Si hay algo que no le falta a Héctor Zabatel es pasión por su trabajo. Es vecino de Glew y durante casi tres décadas se desempeñó como bombero las 24 horas de su día. Hoy, a sus 60 años, se encuentra jubilado aunque aún no se alejó de este mundo abocado a asistir a la comunidad.

Su historia

Comenzó su carrera a los 24 como voluntario en el Destacamento de su localidad. “Muchas veces había pasado por el cuartel pero nunca me había llamado la atención hasta que un día no sé por qué lo miré de otra forma, y eso me llevó a acercarme. Me apasionó desde el primer día”, contó en diálogo con www.deBrown.com.ar.

Fue tal la vocación que despertó en él que solo siete meses después, en febrero de 1985, hizo la prueba para ingresar a los Bomberos de la Policía Federal y quedó en el Cuartel V del barrio porteño de Belgrano.
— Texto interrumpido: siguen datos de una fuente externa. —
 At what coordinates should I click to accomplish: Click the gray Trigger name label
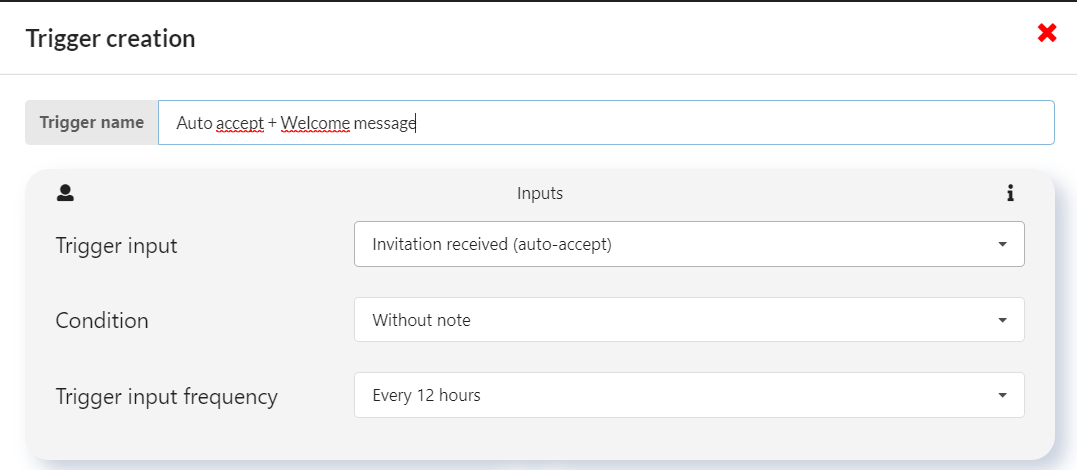pyautogui.click(x=91, y=122)
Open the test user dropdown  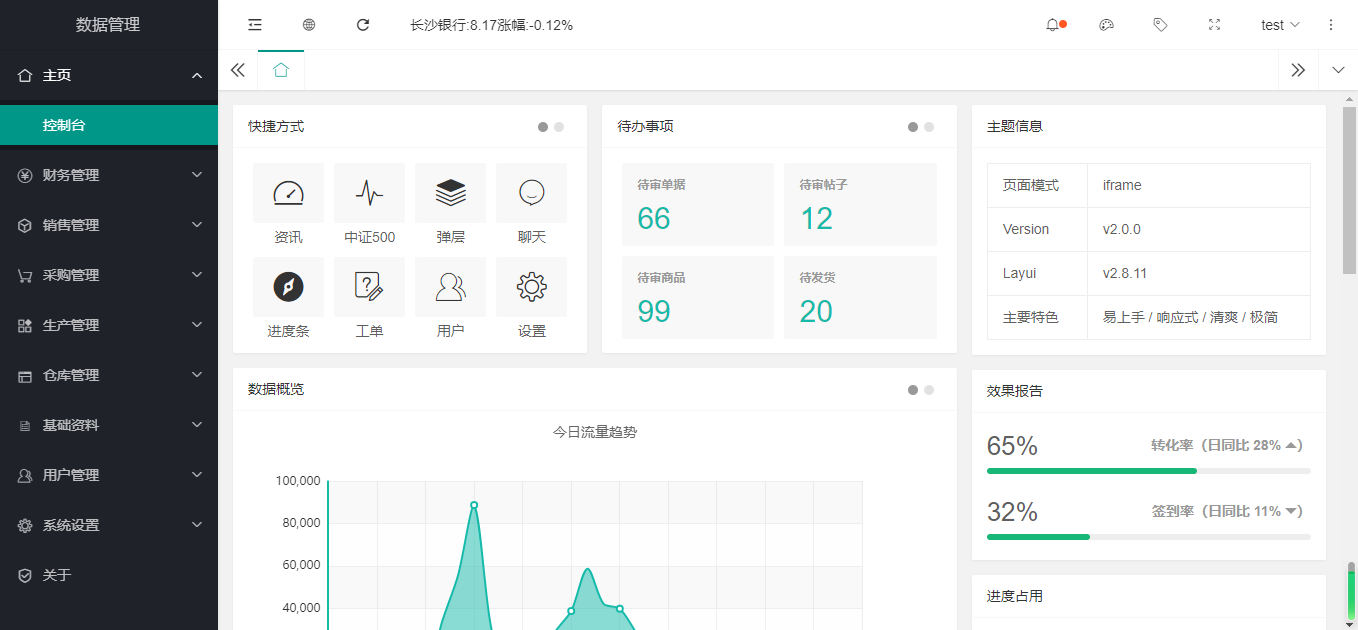point(1280,25)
Lejos de abandonar su compromiso con los vecinos siguió realizando ambas tareas de manera simultánea - excepto entre 1996 y 2000, que solo estuvo en la PFA por problemas laborales-.
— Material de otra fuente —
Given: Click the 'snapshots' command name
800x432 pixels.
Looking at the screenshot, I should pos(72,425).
“Para que uno pueda ser voluntario tiene que sentarse con la familia y estar todos de acuerdo porque uno se pone sobre los hombros una responsabilidad muy grande porque cuando suena la sirena es porque hay una emergencia, alguien está en peligro. No podés seguir durmiendo y que siga sonando, hay que levantarse y salir",  explicó.

Su labor diaria

Así la vida de este browniano se convirtió de un año a otro en una sucesión de incendios, accidentes viales, inundaciones y todo tipo de tareas de salvamento que ocupaban hasta sus horas de ocio. Le tocó vivir momentos duros.

“Hay salidas que lo marcan a uno para el resto de su vida. Uno conoce lo que es el fin de un ser humano, de todas las formas habidas y por haber. Todos sabemos que tenemos un fin, pero hay veces que la vida está interrumpida por casos terribles”, resaltó.

No obstante, gracias a su servicio logró revertir gran parte de estos escenarios. “Hemos tenido que sacar gente. Nos ha pasado de llegar y está prendiéndose un ambiente de la casa y la misma gente de la casa no darse cuenta porque estaba durmiendo”, relató.

No solo ha vivido momentos de extrema tensión sino también cómicos. “Un par de veces de fui al Cuartel porque sonaba la sirena y de repente llego y está cerrado, no había nadie. Resulta que me había confundido con la de Longchamps porque cuando el viento viene para el lado de Glew suena como si fuese la nuestra”, confesó entre risas.

Actualidad

Héctor se jubiló hace dos años de su trabajo en la PFA y en febrero por su edad pasó a ser parte de la reserva del Cuartel de su localidad. Esto significa que no está obligado a ir a los operativos. Sin embargo, el sigue eligiendo acudir como aquel primer día. “Voy a hacer bombero hasta el día que muera”, concluyó a este medio.